(EXERCISE TASK 1)
Reproduce everything from "The exact geometry" down to "assembly, Fig. 2." in the passage on liner hanger collapse analysis.

[start PAGE EXTRACT]

Up to this point, the analysis of the collapse potential of the liner hanger and tieback receptacle was based on API formulas. However, API formulas are most accurate for long, unsupported tubulars, not short members that are supported on each end, as with the liner tie-back string stung into the PBR. A FEA was used to better understand the system’s collapse properties. An outside consulting firm performed this analysis using multiple iterations.

The exact geometry of the liner casing, liner hanger, liner hanger packer, PBR, tieback stem, and tieback casing was obtained along with the measured material properties. This information was used to develop a FEA model based on as-installed properties versus nominal properties. This more accurately predicted the location of the collapse and its severity in the assembly, Fig. 2.

Fig 2

Fig. 2. Analysis showed that the liner hanger PBR would collapse from pressure differentials. 

The initial FEA revealed that there were multiple weak points and that the collapse initiation pressure was higher than predicted by API formulas, Table 1. The PBR extension had the lowest FEA predicted collapse pressure at 4,900 psi. The next lowest predicted collapse was 5,900 psi in the packer body around the thread region. The packer body below the liner lap, which extends for approximately 40 ft, had a predicted collapse pressure of 6,720 psi.

TABLE 1. The initial FEA results.
Table 1

Analysis of tie-back string casing tallies suggested that the unsupported length of the PBR from tie-back stem to liner hanger body was 9.75 ft. Two additional models were run that examined this length plus and minus two feet (7.75 ft and 11.75 ft). The results showed no substantial collapse difference between the 9.75-ft and 11.75-foot lengths. The 7.75-ft model predicted a collapse pressure about 200 psi less than the 9.75-ft model.

The amount of fluid expansion in the trapped annulus was limited based upon the trapped volume and the predicted temperature change. Prior to the analysis, one uncertainty was the deformation at the collapse pressure. The question was whether the annulus pressure would drop below the collapse extension pressure prior to a collapsing member contacting the tubing string. The reduction in trapped annulus pressure as the PBR collapsed was modeled. Analysis revealed that the PBR would not stop collapsing until after it contacted the tubing string, a worst case, Fig. 3.

Fig 3

Fig. 3. Finite element analysis revealed that the PBR would not stop collapsing until after it contacted the tubing string. 


Several sessions were held with Magnolia’s completion engineering personnel to identify potential solutions. All of the solutions had some negative facet. Five solutions were identified:

Run a scab liner across the tieback. This would result in cement and an additional casing string across the PBR and would produce the highest collapse rating. The A8 completion was to be placed in 9.5-in. ID. Running the scab liner prior to performing the completion would prevent setting the sump and production packers. An uphole recompletion in the 10.75-in. casing was planned for later in the well’s life. The scab liner would prevent setting sump or production packers in the casing for the recompletion. If the scab liner covered the entire 10.75-in. casing interval, two strings of casing would have to be perforated.

[end PAGE EXTRACT]
[start ENTRIES]

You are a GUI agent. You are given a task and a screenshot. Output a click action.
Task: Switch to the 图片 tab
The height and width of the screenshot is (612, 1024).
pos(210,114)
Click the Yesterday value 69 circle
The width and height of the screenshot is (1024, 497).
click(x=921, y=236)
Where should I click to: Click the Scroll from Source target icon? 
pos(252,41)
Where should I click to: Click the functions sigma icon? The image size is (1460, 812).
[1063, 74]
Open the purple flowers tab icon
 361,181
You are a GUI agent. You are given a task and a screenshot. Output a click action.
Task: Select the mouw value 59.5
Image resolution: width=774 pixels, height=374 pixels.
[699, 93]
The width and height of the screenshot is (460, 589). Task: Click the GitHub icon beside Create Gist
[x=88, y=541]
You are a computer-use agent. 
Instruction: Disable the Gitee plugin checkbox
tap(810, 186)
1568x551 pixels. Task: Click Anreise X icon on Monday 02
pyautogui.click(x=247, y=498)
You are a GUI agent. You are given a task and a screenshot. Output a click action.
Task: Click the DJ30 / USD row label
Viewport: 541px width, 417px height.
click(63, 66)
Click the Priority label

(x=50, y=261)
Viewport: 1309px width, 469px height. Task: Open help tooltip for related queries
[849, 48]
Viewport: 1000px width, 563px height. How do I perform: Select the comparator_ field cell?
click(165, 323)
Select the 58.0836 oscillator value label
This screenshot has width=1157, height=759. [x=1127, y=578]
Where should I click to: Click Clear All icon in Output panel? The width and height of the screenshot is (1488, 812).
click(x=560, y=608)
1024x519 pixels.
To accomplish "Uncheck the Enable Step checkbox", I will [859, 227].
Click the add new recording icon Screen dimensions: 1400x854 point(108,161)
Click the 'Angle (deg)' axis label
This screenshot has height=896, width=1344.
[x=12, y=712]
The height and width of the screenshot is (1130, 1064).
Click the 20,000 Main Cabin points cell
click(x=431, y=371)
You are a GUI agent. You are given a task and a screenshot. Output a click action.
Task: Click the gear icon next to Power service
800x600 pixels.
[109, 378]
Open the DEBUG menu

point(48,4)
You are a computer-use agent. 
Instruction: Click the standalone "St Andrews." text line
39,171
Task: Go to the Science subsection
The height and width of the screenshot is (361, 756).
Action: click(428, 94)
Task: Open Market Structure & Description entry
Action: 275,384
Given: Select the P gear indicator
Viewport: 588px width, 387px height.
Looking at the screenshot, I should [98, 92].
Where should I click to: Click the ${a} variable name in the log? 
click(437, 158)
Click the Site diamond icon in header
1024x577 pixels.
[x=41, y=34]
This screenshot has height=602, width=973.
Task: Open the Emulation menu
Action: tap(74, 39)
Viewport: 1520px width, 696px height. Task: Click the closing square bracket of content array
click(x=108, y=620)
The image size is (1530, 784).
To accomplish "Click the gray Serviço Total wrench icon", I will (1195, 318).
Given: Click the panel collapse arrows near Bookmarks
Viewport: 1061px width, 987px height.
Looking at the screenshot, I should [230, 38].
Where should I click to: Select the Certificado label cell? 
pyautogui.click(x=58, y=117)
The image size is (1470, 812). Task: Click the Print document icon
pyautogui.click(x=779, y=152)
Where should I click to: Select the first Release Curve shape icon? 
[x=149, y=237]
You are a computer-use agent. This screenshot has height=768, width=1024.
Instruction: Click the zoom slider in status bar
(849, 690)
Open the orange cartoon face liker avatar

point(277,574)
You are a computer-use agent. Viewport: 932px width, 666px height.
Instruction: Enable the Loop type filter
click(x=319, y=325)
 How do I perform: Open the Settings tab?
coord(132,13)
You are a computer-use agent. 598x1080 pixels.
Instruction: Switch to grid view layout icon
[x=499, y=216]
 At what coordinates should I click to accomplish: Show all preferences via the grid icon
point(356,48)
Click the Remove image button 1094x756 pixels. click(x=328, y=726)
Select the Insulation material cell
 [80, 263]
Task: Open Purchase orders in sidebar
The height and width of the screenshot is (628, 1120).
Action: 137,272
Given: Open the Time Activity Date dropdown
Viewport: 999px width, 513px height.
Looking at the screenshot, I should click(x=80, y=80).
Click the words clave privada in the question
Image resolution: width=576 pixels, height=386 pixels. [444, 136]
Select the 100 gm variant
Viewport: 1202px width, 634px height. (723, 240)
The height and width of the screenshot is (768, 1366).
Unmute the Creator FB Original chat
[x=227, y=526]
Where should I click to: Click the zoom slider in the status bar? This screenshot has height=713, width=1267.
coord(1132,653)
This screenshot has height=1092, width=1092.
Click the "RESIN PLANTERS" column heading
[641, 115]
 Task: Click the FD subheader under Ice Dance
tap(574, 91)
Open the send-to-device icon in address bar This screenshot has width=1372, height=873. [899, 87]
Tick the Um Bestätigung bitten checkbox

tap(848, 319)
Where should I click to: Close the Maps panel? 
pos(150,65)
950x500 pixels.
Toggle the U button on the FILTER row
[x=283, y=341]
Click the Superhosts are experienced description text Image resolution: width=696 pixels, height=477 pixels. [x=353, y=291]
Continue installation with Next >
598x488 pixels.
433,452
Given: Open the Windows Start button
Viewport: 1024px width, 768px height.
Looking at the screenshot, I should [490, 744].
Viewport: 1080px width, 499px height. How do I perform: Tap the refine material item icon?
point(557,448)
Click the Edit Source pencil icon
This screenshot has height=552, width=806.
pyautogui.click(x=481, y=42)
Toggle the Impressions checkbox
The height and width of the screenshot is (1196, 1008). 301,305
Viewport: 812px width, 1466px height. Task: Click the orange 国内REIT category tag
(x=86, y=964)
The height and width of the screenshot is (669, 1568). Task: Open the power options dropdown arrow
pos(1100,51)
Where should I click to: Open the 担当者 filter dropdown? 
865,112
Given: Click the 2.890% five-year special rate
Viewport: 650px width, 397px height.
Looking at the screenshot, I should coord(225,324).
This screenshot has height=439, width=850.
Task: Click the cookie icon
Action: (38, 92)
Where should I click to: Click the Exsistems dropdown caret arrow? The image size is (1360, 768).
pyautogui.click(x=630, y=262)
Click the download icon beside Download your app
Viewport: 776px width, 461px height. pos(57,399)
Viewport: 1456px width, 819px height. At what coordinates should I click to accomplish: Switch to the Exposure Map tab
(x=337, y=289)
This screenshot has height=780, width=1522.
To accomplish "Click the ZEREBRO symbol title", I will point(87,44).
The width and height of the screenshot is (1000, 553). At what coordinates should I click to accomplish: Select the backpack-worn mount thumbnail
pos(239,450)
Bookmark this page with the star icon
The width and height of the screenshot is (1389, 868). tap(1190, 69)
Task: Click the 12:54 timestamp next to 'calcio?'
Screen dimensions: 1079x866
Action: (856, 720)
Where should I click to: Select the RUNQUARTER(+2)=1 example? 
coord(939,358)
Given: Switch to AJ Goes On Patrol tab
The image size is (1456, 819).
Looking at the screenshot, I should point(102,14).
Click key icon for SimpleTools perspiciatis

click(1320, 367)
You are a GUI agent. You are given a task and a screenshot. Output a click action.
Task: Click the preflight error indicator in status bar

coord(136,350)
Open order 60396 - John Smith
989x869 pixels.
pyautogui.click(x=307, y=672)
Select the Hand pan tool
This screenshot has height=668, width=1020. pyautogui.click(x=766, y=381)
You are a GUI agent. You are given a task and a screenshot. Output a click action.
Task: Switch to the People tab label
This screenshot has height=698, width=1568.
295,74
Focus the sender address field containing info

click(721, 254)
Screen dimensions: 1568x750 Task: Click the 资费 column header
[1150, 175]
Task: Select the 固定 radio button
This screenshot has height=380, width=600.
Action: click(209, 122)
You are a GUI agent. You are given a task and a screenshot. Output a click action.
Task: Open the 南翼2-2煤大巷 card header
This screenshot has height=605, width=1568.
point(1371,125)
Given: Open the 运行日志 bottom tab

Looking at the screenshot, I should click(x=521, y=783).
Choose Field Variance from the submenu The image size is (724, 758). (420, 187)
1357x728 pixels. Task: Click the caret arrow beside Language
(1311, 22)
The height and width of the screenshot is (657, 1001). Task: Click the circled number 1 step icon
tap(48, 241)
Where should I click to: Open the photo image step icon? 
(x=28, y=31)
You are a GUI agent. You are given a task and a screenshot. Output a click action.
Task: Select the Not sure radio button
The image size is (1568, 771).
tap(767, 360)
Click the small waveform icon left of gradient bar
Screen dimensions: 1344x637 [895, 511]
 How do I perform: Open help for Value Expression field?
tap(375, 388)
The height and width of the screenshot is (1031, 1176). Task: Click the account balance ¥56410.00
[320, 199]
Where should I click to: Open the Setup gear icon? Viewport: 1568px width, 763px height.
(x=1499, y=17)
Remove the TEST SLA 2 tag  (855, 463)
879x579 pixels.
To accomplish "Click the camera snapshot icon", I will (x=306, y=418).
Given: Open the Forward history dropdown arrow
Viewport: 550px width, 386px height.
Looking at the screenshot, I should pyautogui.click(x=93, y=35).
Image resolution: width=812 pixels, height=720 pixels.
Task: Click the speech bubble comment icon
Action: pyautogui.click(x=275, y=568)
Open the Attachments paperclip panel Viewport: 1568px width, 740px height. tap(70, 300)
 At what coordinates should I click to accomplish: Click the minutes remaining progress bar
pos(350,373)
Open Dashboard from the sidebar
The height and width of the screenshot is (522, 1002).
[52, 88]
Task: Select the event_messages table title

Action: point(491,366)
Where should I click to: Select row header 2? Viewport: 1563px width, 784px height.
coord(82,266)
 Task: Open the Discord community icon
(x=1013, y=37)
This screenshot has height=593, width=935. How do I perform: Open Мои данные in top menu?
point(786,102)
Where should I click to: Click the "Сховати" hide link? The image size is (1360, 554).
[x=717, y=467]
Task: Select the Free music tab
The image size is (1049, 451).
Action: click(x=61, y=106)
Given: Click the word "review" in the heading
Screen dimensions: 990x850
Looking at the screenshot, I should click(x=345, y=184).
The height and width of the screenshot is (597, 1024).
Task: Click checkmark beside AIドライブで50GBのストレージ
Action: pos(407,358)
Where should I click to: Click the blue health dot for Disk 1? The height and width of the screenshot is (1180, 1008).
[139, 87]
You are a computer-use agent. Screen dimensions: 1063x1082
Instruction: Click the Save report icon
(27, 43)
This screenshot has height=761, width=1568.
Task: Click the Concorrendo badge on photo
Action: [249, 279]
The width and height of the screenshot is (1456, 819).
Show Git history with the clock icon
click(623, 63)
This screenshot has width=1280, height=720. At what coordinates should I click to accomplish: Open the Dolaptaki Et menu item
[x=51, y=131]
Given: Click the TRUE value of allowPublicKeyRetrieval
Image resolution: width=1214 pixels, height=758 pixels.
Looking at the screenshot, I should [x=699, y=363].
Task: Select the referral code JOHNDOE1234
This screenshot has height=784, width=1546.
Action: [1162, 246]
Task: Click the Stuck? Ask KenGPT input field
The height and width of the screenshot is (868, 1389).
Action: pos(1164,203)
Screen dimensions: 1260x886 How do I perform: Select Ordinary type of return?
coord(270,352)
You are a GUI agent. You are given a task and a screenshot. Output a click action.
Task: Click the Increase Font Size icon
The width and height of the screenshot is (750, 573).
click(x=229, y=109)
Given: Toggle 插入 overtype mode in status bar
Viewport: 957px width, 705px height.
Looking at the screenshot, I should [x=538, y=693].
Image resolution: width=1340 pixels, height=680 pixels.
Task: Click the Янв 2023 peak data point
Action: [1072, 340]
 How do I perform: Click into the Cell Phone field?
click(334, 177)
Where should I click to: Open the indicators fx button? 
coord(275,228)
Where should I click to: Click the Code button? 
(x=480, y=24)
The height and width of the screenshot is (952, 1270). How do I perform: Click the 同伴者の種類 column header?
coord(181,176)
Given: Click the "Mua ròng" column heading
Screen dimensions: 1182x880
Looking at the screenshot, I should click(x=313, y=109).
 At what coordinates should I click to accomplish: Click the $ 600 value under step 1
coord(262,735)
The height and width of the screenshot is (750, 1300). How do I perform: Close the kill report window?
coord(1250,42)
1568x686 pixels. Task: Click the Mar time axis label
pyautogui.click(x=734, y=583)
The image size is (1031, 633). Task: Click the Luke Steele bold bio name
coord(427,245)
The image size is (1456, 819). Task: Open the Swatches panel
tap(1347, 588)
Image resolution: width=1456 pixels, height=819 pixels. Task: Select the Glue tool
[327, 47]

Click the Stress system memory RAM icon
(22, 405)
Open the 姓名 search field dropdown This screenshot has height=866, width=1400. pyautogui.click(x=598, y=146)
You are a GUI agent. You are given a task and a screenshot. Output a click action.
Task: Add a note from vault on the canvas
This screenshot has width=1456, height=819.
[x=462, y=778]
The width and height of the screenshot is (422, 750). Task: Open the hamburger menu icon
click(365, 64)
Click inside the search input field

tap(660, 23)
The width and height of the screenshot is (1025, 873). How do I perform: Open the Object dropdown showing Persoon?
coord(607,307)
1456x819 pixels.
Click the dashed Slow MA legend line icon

[end ENTRIES]

(EXERCISE TASK 2)
Transcribe everything in the records from the line containing "This screenshot has height=1092, width=1092." down to the line containing "pos(150,65)", both of those lines included.

(WRITTEN SOLUTION 1)
The exact geometry of the liner casing, liner hanger, liner hanger packer, PBR, tieback stem, and tieback casing was obtained along with the measured material properties. This information was used to develop a FEA model based on as-installed properties versus nominal properties. This more accurately predicted the location of the collapse and its severity in the assembly, Fig. 2.

(WRITTEN SOLUTION 2)
This screenshot has height=1092, width=1092.
Click the "RESIN PLANTERS" column heading
[641, 115]
 Task: Click the FD subheader under Ice Dance
tap(574, 91)
Open the send-to-device icon in address bar This screenshot has width=1372, height=873. [899, 87]
Tick the Um Bestätigung bitten checkbox

tap(848, 319)
Where should I click to: Close the Maps panel? 
pos(150,65)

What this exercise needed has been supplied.